Work order: Return exactly the run of lines that begins at the line containing "Given: Open the hamburger navigation menu" and ends at the last line of the material below; pictures stay out.

Data:
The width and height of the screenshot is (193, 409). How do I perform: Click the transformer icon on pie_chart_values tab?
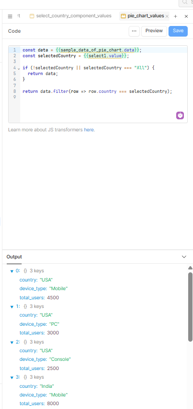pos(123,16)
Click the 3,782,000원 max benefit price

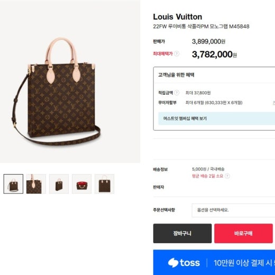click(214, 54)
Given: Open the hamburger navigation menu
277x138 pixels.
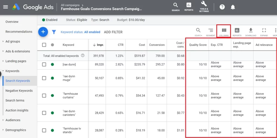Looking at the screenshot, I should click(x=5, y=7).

Exercise solution:
Given: Open the hamburger navigation menu
277x138 pixels.
Looking at the screenshot, I should click(x=5, y=7).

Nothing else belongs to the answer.